FIRED up on nothing stronger than ginger beer – a rewarding glass of red would follow on stage – Richard Hawley was playing his first gig for two years.

“So if we’re c**p…” he said in the deadpan way that only a Yorkshireman can.

Well, he threw in one extra chorus that neither band nor the audience had noticed, much to his amusement, but last Friday’s debut appearance at Pocklington was anything but c**p.

“Bring earplugs”, advised Pock Arts Centre assistant manager James Duffy, “It’s going to be very loud”.

Anyone acquainted with Hawley’s essentially acoustic Coles Corner album would have been surprised at such a health warning, but this spring he has returned to the fray in these red-raw political times with the electricity turned up, the guitars tuned to psych-rock.

Opener and title track Standing At The Sky’s Edge heralded this graver tone, brought on by his despair that the Coalition is condemning British people to darker days, and later Leave Your Body Behind You and Down In The Woods were magnificently moody too.
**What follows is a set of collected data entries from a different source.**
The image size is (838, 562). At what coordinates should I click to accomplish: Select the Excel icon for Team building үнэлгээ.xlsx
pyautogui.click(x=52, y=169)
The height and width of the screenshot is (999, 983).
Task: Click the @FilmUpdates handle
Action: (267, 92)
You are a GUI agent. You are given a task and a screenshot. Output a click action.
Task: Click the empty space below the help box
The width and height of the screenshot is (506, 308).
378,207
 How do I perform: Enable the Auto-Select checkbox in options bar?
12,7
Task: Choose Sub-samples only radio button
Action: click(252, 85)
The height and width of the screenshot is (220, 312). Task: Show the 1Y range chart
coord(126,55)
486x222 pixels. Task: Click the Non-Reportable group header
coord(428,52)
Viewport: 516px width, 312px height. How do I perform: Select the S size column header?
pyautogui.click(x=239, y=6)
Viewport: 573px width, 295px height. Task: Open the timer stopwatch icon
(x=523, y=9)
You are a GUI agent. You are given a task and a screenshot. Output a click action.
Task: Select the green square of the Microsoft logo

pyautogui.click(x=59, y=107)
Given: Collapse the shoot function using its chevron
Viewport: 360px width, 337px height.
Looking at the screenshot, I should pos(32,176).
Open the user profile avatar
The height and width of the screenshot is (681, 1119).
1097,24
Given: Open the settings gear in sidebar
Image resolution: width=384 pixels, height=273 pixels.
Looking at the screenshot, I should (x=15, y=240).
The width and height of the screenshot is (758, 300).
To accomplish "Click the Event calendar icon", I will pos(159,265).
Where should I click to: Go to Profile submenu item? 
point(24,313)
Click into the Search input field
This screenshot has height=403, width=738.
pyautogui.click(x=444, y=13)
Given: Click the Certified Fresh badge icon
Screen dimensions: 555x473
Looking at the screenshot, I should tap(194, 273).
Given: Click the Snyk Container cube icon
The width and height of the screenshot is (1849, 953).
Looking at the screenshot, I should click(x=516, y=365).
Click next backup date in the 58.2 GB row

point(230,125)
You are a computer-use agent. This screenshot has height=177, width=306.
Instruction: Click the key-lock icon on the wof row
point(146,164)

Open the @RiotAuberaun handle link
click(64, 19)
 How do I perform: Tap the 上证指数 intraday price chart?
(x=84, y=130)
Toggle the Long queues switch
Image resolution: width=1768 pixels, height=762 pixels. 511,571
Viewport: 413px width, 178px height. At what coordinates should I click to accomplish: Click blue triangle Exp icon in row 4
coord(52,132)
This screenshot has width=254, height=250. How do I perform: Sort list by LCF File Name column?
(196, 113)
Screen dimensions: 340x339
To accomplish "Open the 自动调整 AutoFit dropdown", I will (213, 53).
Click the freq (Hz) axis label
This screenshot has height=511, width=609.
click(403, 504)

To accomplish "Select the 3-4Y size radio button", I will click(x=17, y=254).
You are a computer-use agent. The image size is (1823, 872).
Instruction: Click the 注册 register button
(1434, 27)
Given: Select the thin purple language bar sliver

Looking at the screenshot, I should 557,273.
While the new album was rightly prominent in the 100-minute set, Hawley the retro crooner was present too, reviving Tonight The Streets Are Ours for the first time in five years and rending hearts anew with the peerless Lady Solitude.

His first show for two years it may have been, but Hawley’s guitar playing was as committed as Hendrix, all fire and swoon, and Shez Sheridan’s pedal steel a tender joy too, as Hawley vowed to return to Pocklington, “the city they built on rock’n’roll”.

He was only teasing, but this was another cracker from a venue that continues to punch above its weight.